Zimmermann–Laband syndrome
Zimmermann–Laband syndrome is two different conditions that share similar clinical features. It is an extremely rare, autosomal dominant congenital disorder.
Etymology
The term Zimmermann–Laband was coined by Carl Jacob Witkop in 1971.Symptoms and signs
Clinical features include gingival fibromatosis, hypoplasia of the distal phalanges, nail dysplasia, joint hypermobility, and sometimes hepatosplenomegaly. The nose and pinnae are usually large and poorly developed, which give individuals with the syndrome characteristic facial features. Intellectual disability may also be seen. Gingival fibromatosis is usually present at birth or appears shortly thereafter.
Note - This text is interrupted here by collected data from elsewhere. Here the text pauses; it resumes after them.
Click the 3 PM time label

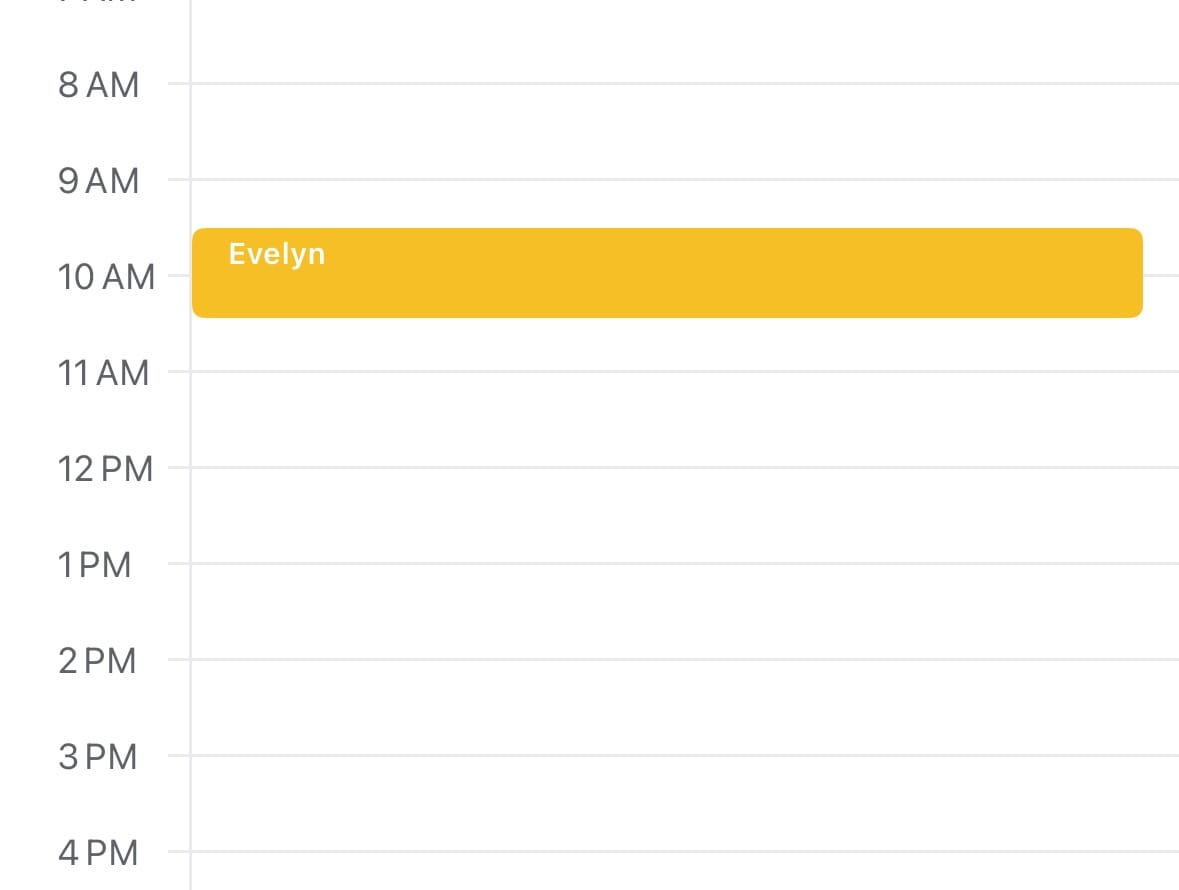[x=97, y=757]
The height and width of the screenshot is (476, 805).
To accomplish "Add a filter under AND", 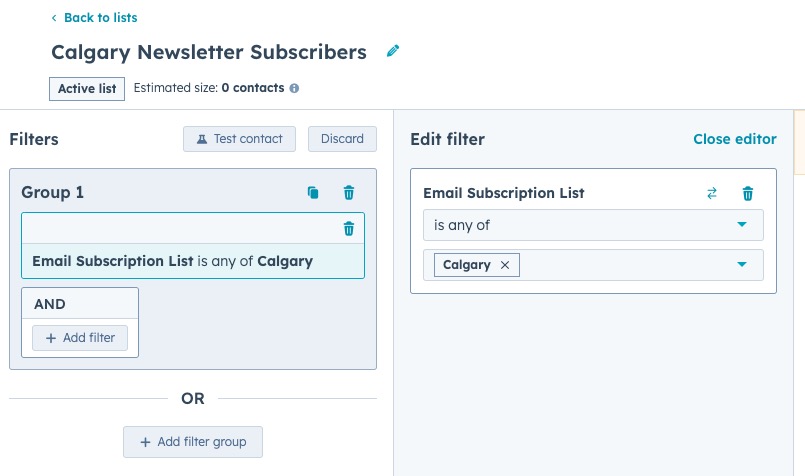I will click(80, 338).
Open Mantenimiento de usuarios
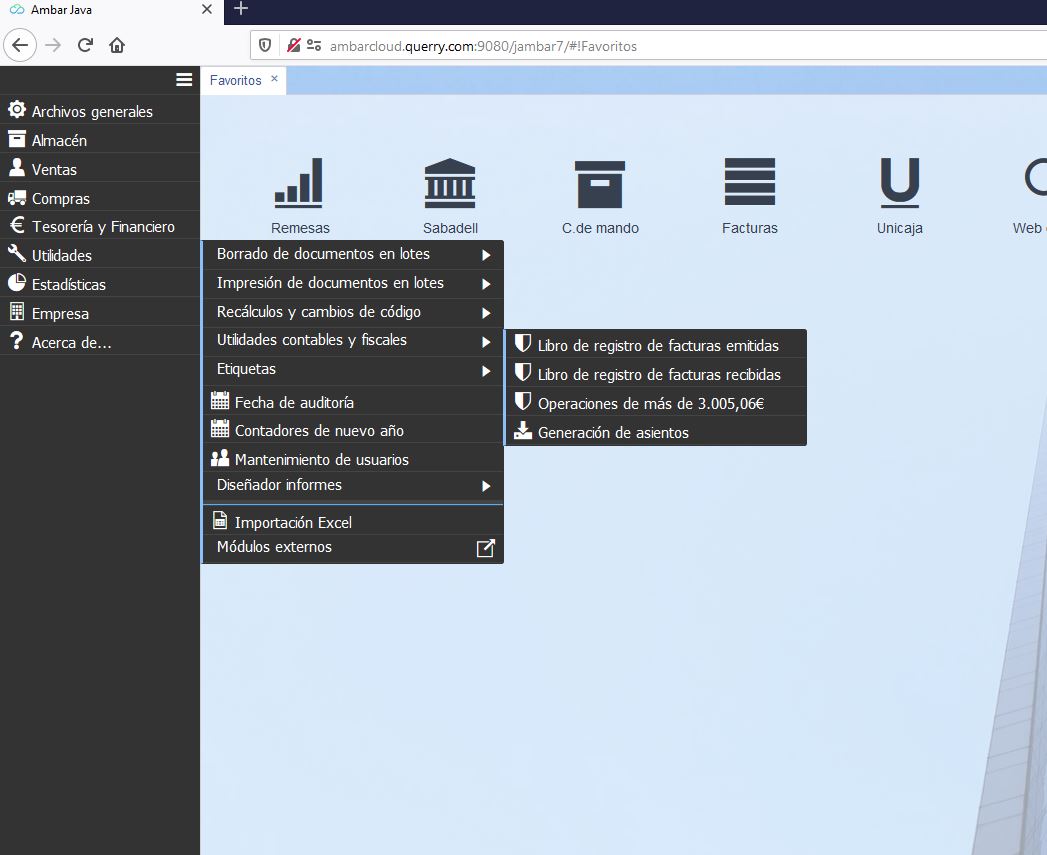Viewport: 1047px width, 855px height. (321, 460)
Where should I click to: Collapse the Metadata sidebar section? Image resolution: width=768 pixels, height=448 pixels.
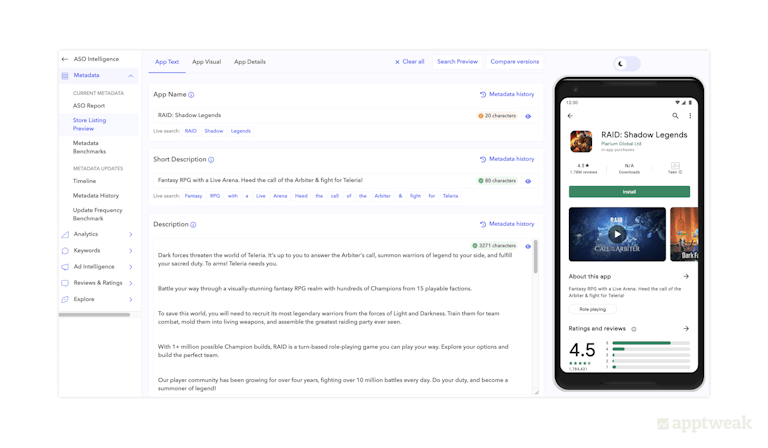tap(130, 76)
Both males and females are equally affected.Genetics
Type 1 ZLS is caused by pathogenic variants in a potassium channel gene – KCNH1. Similar pathogenic variants in this gene were previously found to cause Temple–Baraitser syndrome, which shares similar clinical features. This has led many to believe that ZLS, type 1 and TBS are actually the same disorder.Type 2 ZLS is caused by pathogenic variants in the brain isoform of V-type proton ATPase subunit B, ATP6V1B2.
Zimmerman–Laband syndrome is inherited in an autosomal dominant pattern. This means the gene is located on an autosome, and having only one copy of a gene mutation is sufficient to cause the disorder. Individuals with the disorder have a 50% chance of passing it on to their offspring in each pregnancy.